Anyone who believes that behavioral change is going to produce a solution to the challenge of global warming should take a good look at the lat est figures on consumer choices in the auto sector. Electric vehicles are growing in number and quality but they are being outstripped by the popularity of SUVs – sports utility vehicles with four-wheel drive and a raised clearance which make them suitable for off-road driving.
A casual reader of the media during the past few months could easily get the idea that electric vehicles were in the process of taking over the market. One headline tells us that the electric vehicle boom is coming. Another says that the boom offers a bleak future for gasoline.

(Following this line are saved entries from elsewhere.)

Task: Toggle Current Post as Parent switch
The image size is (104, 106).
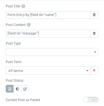Action: (x=91, y=100)
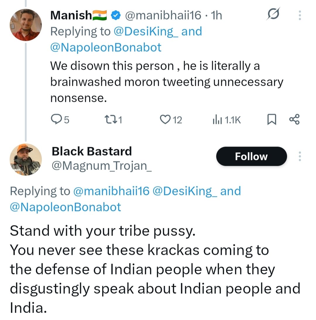Like Manish's tweet with the heart icon

tap(166, 119)
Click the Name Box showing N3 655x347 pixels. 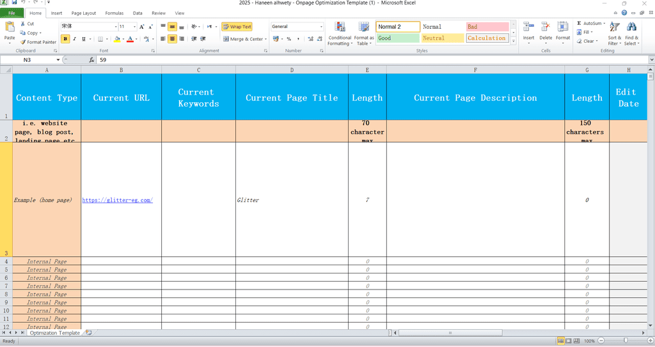click(29, 59)
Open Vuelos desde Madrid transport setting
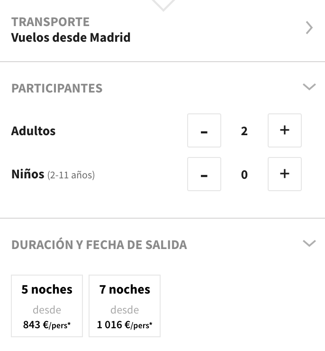This screenshot has width=325, height=351. click(x=71, y=37)
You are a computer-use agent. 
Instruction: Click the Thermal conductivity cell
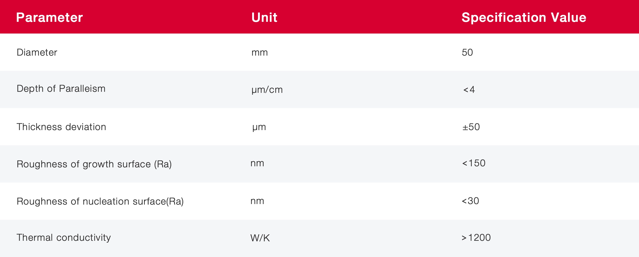point(64,238)
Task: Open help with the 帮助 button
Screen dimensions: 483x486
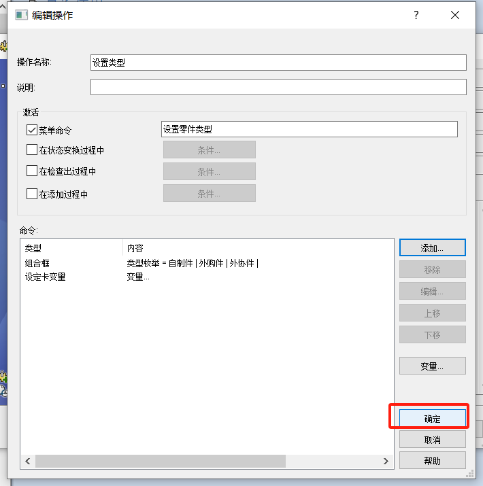Action: click(432, 460)
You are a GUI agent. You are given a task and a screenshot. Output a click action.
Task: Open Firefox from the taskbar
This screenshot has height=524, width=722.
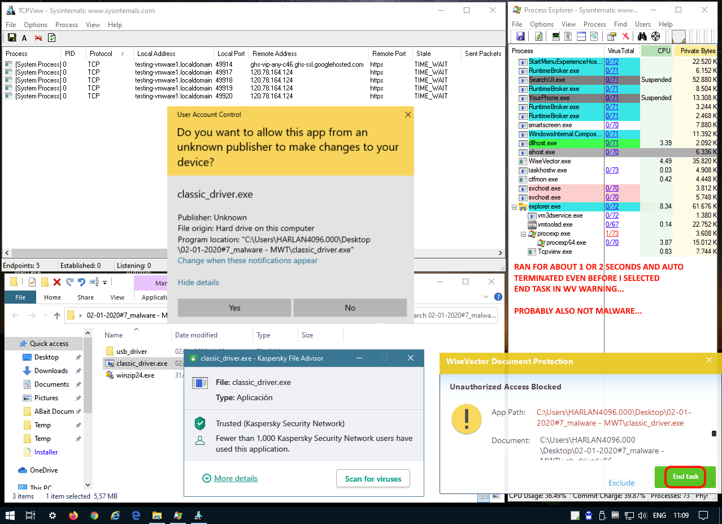73,516
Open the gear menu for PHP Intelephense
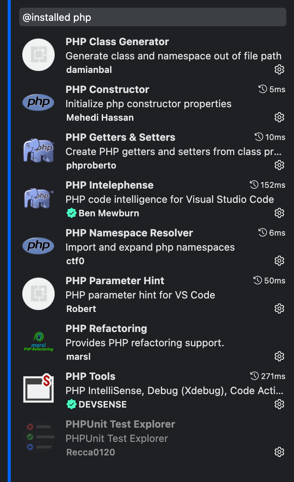The width and height of the screenshot is (294, 482). pyautogui.click(x=279, y=213)
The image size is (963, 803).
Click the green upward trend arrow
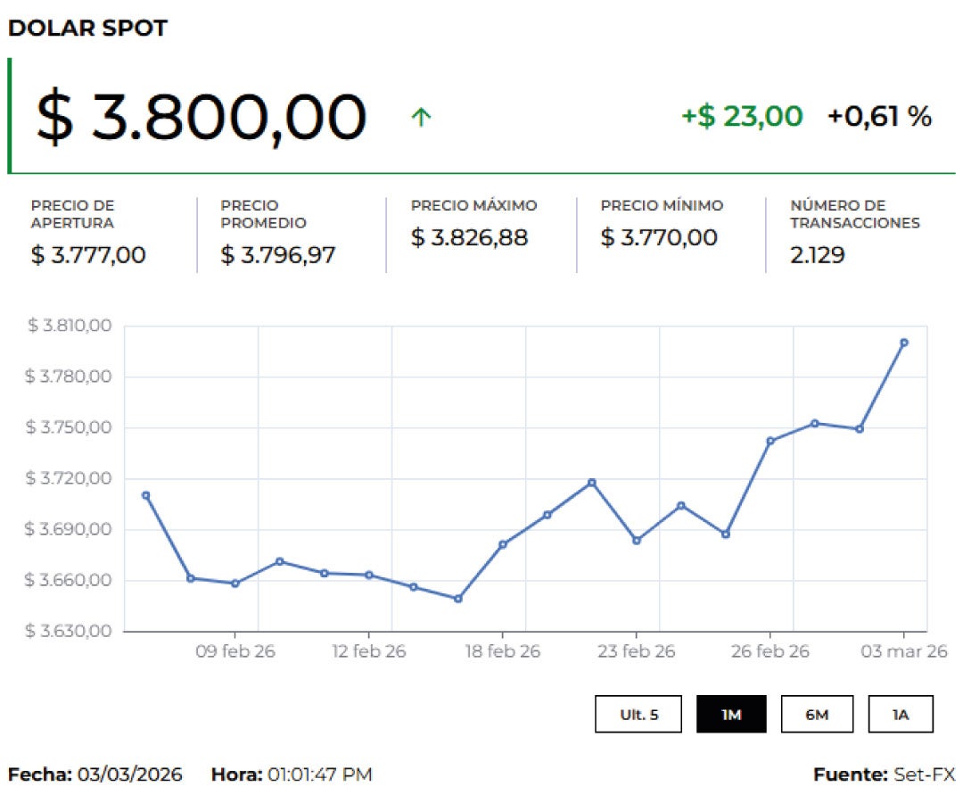pyautogui.click(x=421, y=117)
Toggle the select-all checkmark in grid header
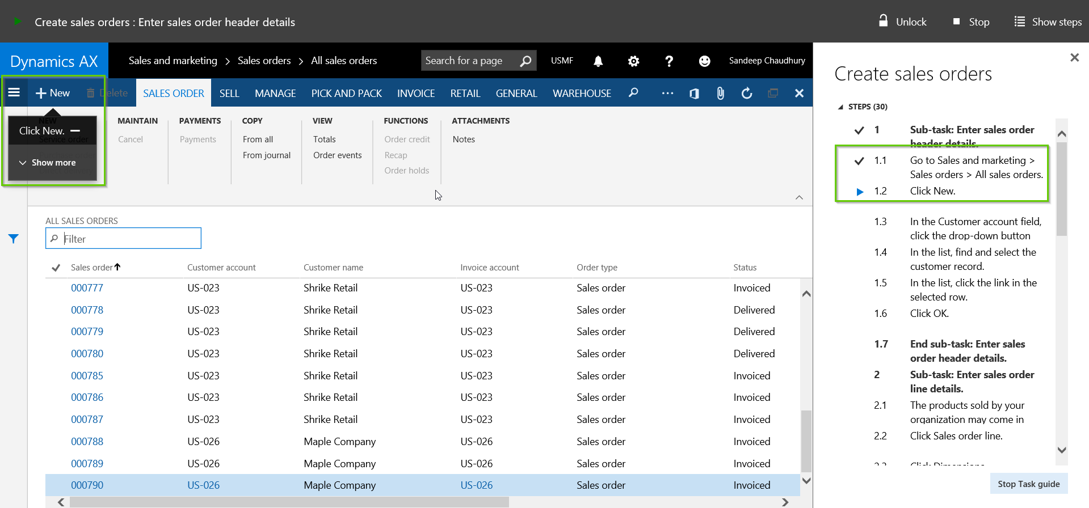This screenshot has width=1089, height=508. coord(56,268)
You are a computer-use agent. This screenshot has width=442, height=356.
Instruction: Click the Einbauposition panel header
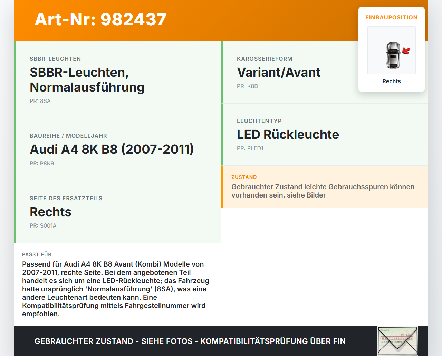pos(391,17)

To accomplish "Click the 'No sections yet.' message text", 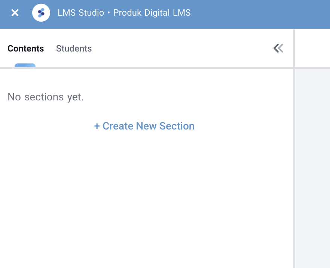I will point(46,97).
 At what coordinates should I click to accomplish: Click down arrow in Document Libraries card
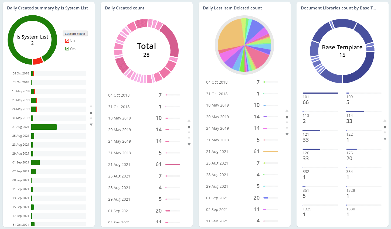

EV numbers are certainly growing. Worldwide, some 5.1m electric vehicles were on the world’s roads by the end of 2018, an increase of 2m over the previous year. That growth will certainly continue. Dozens of new models are being brought on to the market this year and there has been a surge of investment in associated infrastructure such as charging points, of which there are now more than 5m worldwide, according to the International Energy Agency. Despite some decline in the very rapid growth seen in China in recent years, global sales of EVs are expected to rise by between 2-4m and 2.9m this year.
The oil majors, led by BP and Shell, have bought into charging technology in anticipation of the growth to come. The IEA anticipates in its new policies scenario that, by 2030, EV sales could reach some 23m a year, creating a stock of about 130m vehicles. Taken in isolation, that could make a dent in the demand for gasoline of some 2.5m barrels per day.
But EVs cannot be considered in isolation. The 7m to 8m EVs that should be on the road by the end of 2019 represent less than a tenth of 1 per cent of the 1.1bn cars and other light vehicles that use internal combustion engines. Some 85m ICE vehicles were sold worldwide in 2018.